God Module is an American dark electronic band founded in 1999 from Orlando, Florida. Since 2006 they have been based out of Washington state. God Module is currently signed to Metropolis Records.

History
God Module was formed in 1999 by Jasyn Bangert and Andrew Ramirez. The band name was derived from an episode of The X-Files that dramatized a theory about a part of the human brain rumored to be responsible for mankind's belief in religion and the concept of God. The band's first album, Artificial, was released by Inception Records in 2000.
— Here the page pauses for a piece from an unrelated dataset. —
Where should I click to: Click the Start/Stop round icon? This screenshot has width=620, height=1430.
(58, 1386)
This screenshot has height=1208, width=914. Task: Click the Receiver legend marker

God Module has toured the US and North America frequently, touring almost yearly in the States since 2010, and have played festivals and short tours in Europe.
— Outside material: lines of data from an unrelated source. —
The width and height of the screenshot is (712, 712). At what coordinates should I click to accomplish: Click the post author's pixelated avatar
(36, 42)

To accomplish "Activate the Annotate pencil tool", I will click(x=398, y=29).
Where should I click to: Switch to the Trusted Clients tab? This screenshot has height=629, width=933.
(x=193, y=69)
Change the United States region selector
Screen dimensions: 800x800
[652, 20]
In 2017, Bangert and Andrew Pearson along with Patrick Hogan of Voicecoil recorded music under the name Hexheart. Hexheart released an album, Midnight On A Moonless Night, and the accompanying single for "A Thousand Times" on Metropolis Records.

Members

Current
 Jasyn Bangert - lead vocals, programming, lyrics 
 Andrew Pearson - synths, backing vocals

Former
Clint Carney (Live synths,  guest vocals Séance and False Face records)
Courtney Bangert (Live synths 2003 - present randomly. Guest vocals on Artificial, Empath, Viscera, Let's Go Dark, Séance, Prophecy and The Unsound records)
Jon Siren (Live drums on the Triptych and Séance tours)
Brill (Live synths 2014 -present randomly)
Byron C Miller (Live vocals and synths 2003 - 2010. Guest Vocals on Empath, Let's Go Dark and The Magic In My Heart is Dead EP)
Andrew Ramirez (Band and live member 1999-2002. Appears on Artificial CD and Perception EP)

Discography
 Artificial (1999) – #11 CMJ RPM Charts
 Perception (EP) (2002)
 Empath (2003)
 Artificial 2.0  (2004)
 Victims Among Friends (EP) (2004)
 Viscera (2005) 
 Let's Go Dark (2007)
 The Magic In My Heart Is Dead (2010)
 Rituals (EP) (2011)
 Séance (2011)
 Doppelganger (EP) (2012)
 Empath 2.0 (2013)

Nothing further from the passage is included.